Amid escalating tensions in the region, North Korea has withdrawn from a 2018 agreement with South Korea that reduced military tensions on the Korean Peninsula. Pyongyang took the step after Seoul announced it would resume surveillance operations along the DMZ.
The relationship between Pyongyang and Seoul has been in a downward spiral since President Joe Biden took office. Tensions between North and South Korea spiked last week when Pyongyang successfully placed a military satellite into orbit.
North Korean state media reported the satellite allowed Kim Jong Un to view images of a US military facility in Guam.
Seoul and its backers in Tokyo and Washington condemned the satellite launch, claiming it violated UN resolutions. Pyongyang insists that it is within North Korea’s rights as a sovereign country to have spaced-based surveillance technology.
In response to North Korea’s successful launch, South Korea walked back its commitments to a 2018 inter-Korean Comprehensive Military Agreement (CMA). The CMA reduced tensions on the Peninsula by limiting military activities.
South Korea announced it was breaking the CMA on Wednesday by resuming surveillance flights along the North Korean border. Seoul’s Defense Minister Shin Won-sik explained, “North Korea’s satellite launch is a clear violation of UN Security Council resolutions and a serious provocation against [South Korea] and the international community.” South Korean Ministry of National Defense Spokesman Heo Tae-keun stated, “North Korea’s behavior shows again that it has no will to comply with the agreement.”

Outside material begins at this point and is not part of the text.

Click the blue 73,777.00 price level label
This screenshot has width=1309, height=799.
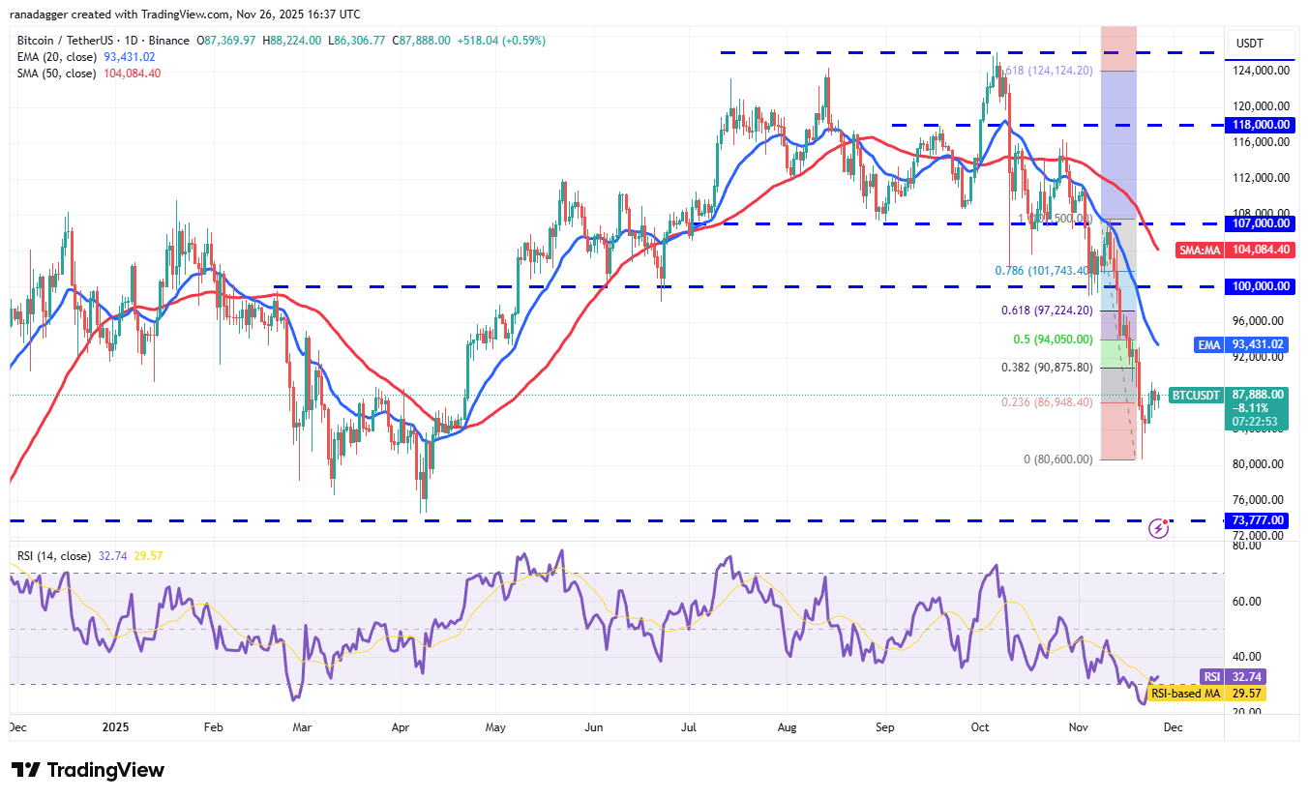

The North Korean Defense Ministry said Pyongyang would completely vacate the agreement. “We will immediately restore all military measures that have been halted according to the North-South military agreement,” Pyongyang’s state media outlet, KCNA, reported.
“We will withdraw the military steps taken to prevent military tension and conflict in all spheres including ground, sea, and air, and deploy more powerful armed forces and new-type military hardware in the region along the Military Demarcation Line.”
The ministry’s statement continued that South Korea must “pay dearly for their irresponsible and grave political and military provocations that have pushed the present situation to an uncontrollable phase.”
After Biden took office, the US and South Korea resumed large-scale live-fire war games on the Korean Peninsula. Pyongyang views the operations as preparations for regime change in North Korea. The White House has further escalated tension by deploying multiple strategic weapons systems to South Korea and forming a trilateral military pact with Seoul and Tokyo that Pyongyang views as an Asian NATO.